A psicanálise antevê a necessidade de uma “terapêutica de massa[4] que se traduz na promoção de discursos públicos que ofereçam outras perspectivas a sintomas do ódio implacável e da intolerância ao Outro. Tais discursos, inspirados na psicanálise, podem contribuir para tolher a cristalização de sintomas sociais que, no caso do racismo, têm sua raiz no gozo do corpo. Se certo número de discursos produzem identificações que convergem para o obscurantismo retrógrado, a defesa intransigente da tradição patriarcal, a hostilidade à vida civilizada, enfim, a morte do Outro, não há razão alguma para impedir a existência de outros discursos que se oponham à solidificação de tais identificações e que se transformam em ações dissolventes e corrosivas delas. Enfrentar a questão do racismo constitui um dos maiores desafios para a consolidação dos impasses atuais da democracia, concebida sob a égide do princípio republicano das liberdades públicas e da tolerância ao Outro. Dentre esses impasses devo destacar que as democracias atuais lutam contra suas duas doenças internas: a tirania da maioria e a tirania das várias minorias.

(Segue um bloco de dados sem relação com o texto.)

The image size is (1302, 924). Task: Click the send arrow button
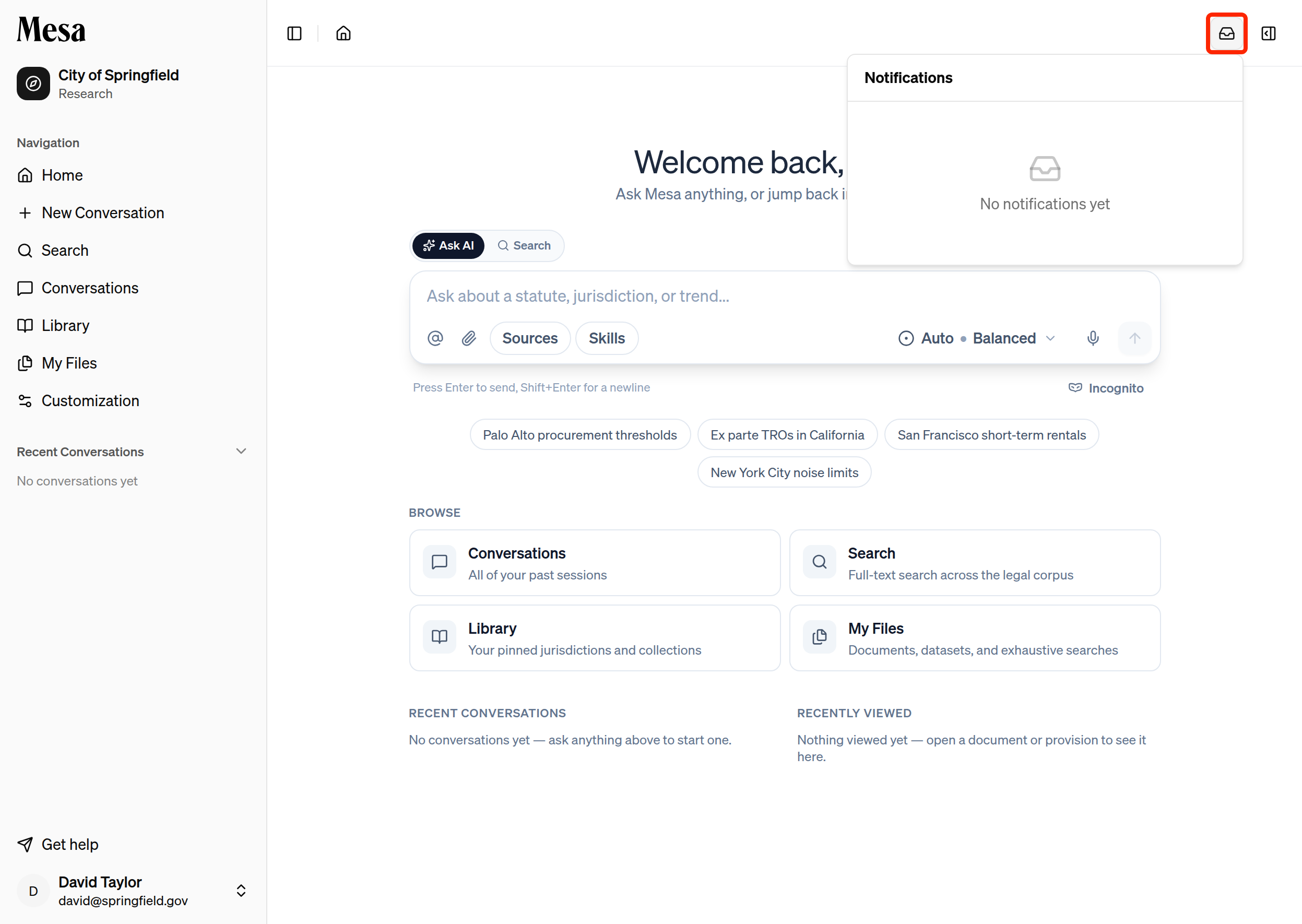[x=1134, y=338]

A presença dos racismos no mundo atual é um forte indício de que o gozo tornou-se, de uma vez por todas, um fator decisivo para as direções políticas que têm lugar na civilização atual. Essa entrada do gozo na política evidencia que, nos dias de hoje, o privado mistura-se com o público. Diante disto, penso que a psicanálise não poderá conservar a distância sarcástica com relação à questão política tal como ela o fez nos tempos das ideologias[5].

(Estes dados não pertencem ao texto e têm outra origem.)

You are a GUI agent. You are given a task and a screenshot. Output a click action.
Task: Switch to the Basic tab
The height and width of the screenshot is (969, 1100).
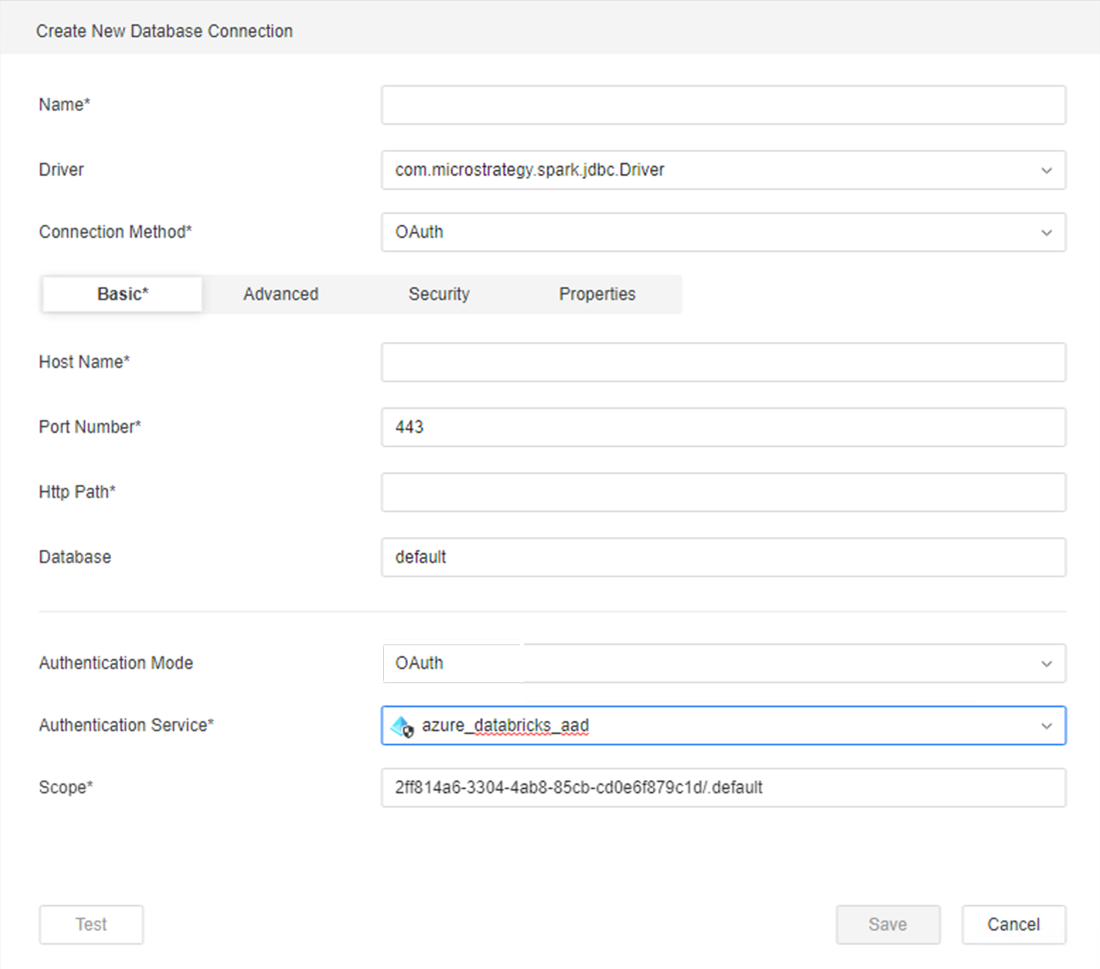[123, 294]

Com a hipermodernidade do capitalismo explicita-se a junção do inconsciente com a política. Toma-se o inconsciente pela presença do Outro e de seus discursos na existência privada do sujeito. A escolha do sujeito, sua escolha inconsciente, não é sem relação com o Outro e naquilo que nele se exprime por meio de seu patrimônio simbólico. Se a homogeneização do mundo globalizado desfaz as fronteiras e os particularismos, produz também certa fixação identitária de aspiração local e comunitária face ao risco de desaparecimento das trajetórias singulares do sujeito. As identidades tornam-se cada vez mais múltiplas e, no caso do Brasil, elas também se exprimem por meio de movimentos políticos e comunitários que, ao mesmo tempo, constituem-se numa espécie de refúgio para o racismo.

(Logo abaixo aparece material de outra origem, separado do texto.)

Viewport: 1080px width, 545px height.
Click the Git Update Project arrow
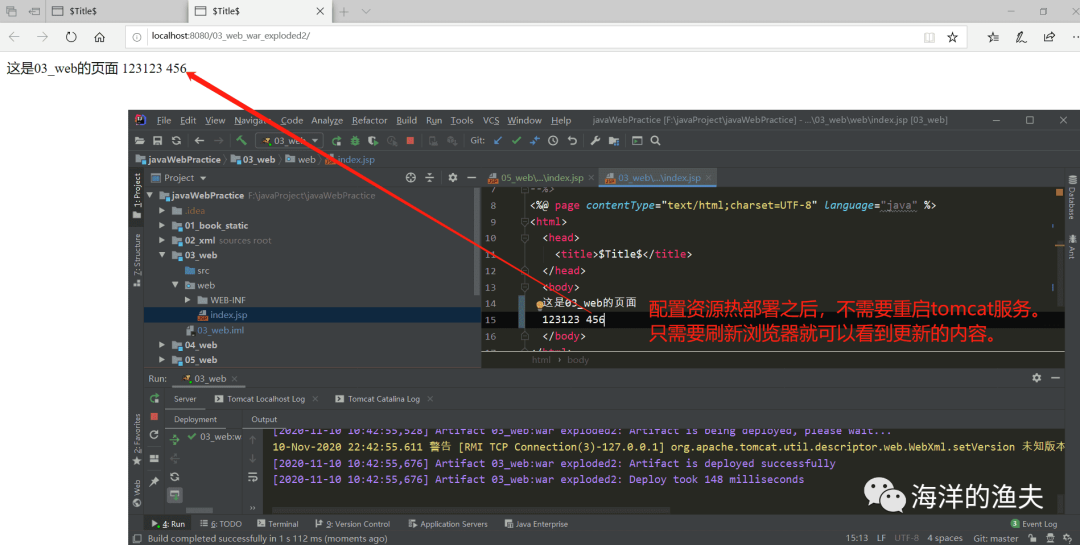click(498, 141)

Se a reivindicação identitária é o retorno do recalcado gerado pela universalização do mundo, considera-se ainda que a identidade não é suficiente para dar conta do racismo que atinge a subjetividade de negros, pardos e mestiços. Eis uma das questões com a qual a política lacaniana se confronta diante das graves manifestações da segregação racial em um país profundamente miscigenado. É certo que a identidade por si só não oferece uma via de solução para o sintoma do racismo, pois se admite que esta não se apresenta como horizonte para a subjetividade do sujeito segregado. Nenhum sujeito segregado deseja ser reduzido àquilo que se torna objeto de sua exclusão do laço social. Se são da natureza do laço social a diversidade e a fragmentação, cada vez que se reforça a tendência em restringi-lo a uma identidade baseada no universal do pai, do masculino ou do branco, intensifica-se a segregação. Favorecer a presença de discursos públicos que se orientam por valores civilizatórios compatíveis com a vida exige da política lacaniana apresentar-se como não-identitária, ou, como propõe a colega Clotilde Leguil, incitar o sujeito segregado à “travessia das identidades”[6].


Notas

[1] LACAN, J. O aturdito. (1972) In: ___. Outros escritos. Rio de Janeiro: Jorge Zahar Ed., 2003. p. 463. 

[2] PENA, S. D. J.  Desinventando as raças. In: LANDIM, M.I.; MOREIRA, C.R. Charles Darwin. Em um futuro não tão distante. São Paulo: Instituto Sangari, 2009. p. 129. 

[3] LACAN, J. Proposição de 9 de outubro de 1967 sobre o psicanalista da Escola. In: ___. Outros escritos. Rio de Janeiro: Jorge Zahar Ed., 2003. p. 263. 

[4] MILLER, J.-A. L’homme décidé: entretien avec Jacques-Alain Miller. Paris: Vacarme, 2014. 

[5] MILLER, J.-A. Lacan et la politique. Cités, n. 16, p. 122, 2003. 

[6] LEGUIL, Clotilde. “Je” Une traversée des identités. Paris: PUF, 2018.